Depemokimab vermindert jaarlijks aantal exacerbaties bij ernstig eosinofiel astma

oktober 2024 Klinische trials Niels Elbert

Halfjaarlijkse subcutane toediening van depemokimab leidt tot een afname van het jaarlijkse aantal astma-exacerbaties en heeft een acceptabel veiligheidsprofiel bij patiënten met ernstig eosinofiel astma. Dit concluderen David Jackson (King’s College London, VK) en collega-onderzoekers in hun recente publicatie in The New England Journal of Medicine.

Depemokimab is een ultra-langwerkende biological met een hoge bindingsaffiniteit voor interleukine-5 (IL-5). Omdat IL-5 een centrale rol speelt in de groei en differentiatie van eosinofiele granulocyten, is ze een geschikt doelwit in de behandeling van patiënten met ernstig eosinofiel astma bij wie de ziekte onvoldoende onder controle is met ontstekingsremmers en luchtwegverwijders. De werkzaamheid en veiligheid van depemokimab bij deze patiëntengroep zijn onderzocht in de SWIFT-1- en SWIFT-2-studie.
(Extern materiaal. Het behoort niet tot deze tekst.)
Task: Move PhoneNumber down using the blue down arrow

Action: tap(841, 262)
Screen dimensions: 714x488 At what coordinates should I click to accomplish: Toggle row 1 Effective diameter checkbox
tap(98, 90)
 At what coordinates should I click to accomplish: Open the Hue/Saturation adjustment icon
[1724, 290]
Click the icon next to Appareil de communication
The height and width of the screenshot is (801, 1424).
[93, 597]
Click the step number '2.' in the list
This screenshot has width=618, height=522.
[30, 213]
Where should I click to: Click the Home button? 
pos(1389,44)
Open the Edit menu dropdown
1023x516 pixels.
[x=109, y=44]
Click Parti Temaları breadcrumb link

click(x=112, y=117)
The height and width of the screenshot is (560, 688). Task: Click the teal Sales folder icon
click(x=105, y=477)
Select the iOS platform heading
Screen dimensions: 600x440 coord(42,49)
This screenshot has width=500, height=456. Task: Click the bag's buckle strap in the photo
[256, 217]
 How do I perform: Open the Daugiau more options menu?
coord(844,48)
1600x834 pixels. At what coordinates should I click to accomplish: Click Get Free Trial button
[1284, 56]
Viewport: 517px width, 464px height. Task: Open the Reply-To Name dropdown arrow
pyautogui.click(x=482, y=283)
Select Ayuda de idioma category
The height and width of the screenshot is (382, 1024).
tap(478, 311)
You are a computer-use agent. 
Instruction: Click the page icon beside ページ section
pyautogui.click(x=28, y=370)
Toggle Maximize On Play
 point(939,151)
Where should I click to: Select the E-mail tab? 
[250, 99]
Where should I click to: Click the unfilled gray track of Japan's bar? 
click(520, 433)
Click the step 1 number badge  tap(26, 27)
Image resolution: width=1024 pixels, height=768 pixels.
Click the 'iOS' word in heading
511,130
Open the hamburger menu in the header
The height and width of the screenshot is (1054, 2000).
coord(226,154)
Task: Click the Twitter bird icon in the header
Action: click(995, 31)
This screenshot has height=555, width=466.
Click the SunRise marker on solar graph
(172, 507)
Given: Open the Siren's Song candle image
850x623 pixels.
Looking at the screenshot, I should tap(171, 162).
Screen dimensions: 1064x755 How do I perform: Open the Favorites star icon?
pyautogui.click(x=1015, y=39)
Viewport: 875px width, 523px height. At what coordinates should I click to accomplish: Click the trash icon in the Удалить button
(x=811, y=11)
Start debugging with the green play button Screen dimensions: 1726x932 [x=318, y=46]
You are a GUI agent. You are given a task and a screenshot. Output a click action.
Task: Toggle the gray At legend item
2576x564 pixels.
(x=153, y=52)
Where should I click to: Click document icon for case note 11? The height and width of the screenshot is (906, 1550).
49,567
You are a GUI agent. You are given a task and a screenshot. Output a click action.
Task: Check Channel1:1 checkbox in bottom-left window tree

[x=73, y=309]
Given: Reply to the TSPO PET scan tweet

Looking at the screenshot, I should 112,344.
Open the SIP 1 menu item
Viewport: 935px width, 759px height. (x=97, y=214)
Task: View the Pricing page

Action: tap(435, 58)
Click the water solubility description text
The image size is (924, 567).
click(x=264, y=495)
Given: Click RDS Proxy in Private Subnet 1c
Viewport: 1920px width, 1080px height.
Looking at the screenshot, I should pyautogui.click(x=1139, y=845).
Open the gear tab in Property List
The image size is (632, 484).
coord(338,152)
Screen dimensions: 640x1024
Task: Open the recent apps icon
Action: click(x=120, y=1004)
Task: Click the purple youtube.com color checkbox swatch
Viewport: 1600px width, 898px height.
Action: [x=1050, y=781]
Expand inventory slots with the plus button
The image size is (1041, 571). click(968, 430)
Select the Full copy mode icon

SWIFT-1 en SWIFT-2 waren multicentrische, gerandomiseerde, dubbelblinde, placebogecontroleerde fase IIIA-studies. Patiënten ≥12 jaar met ernstig astma en een eosinofiel fenotype bij wie in de afgelopen 12 maanden ten minste 2 exacerbaties waren opgetreden ondanks behandeling met een gemiddelde of hoge dosis inhalatieglucocorticoïden kwamen in aanmerking voor deelname. Een eosinofiel fenotype was gedefinieerd als ≥300 eosinofiele granulocyten/µl bloed in de voorgaande 12 maanden of ≥150 eosinofiele granulocyten/µl bloed ten tijde van de screening. Deelnemers werden in een ratio 2:1 gerandomiseerd tussen behandeling met depemokimab (100 mg s.c.) of placebo in week 0 en week 26, als aanvulling op de standaardzorg. De primaire uitkomstmaat was het jaarlijkse aantal astma-exacerbaties gedurende 52 weken. Ook de veiligheid van de behandelingen werd beoordeeld.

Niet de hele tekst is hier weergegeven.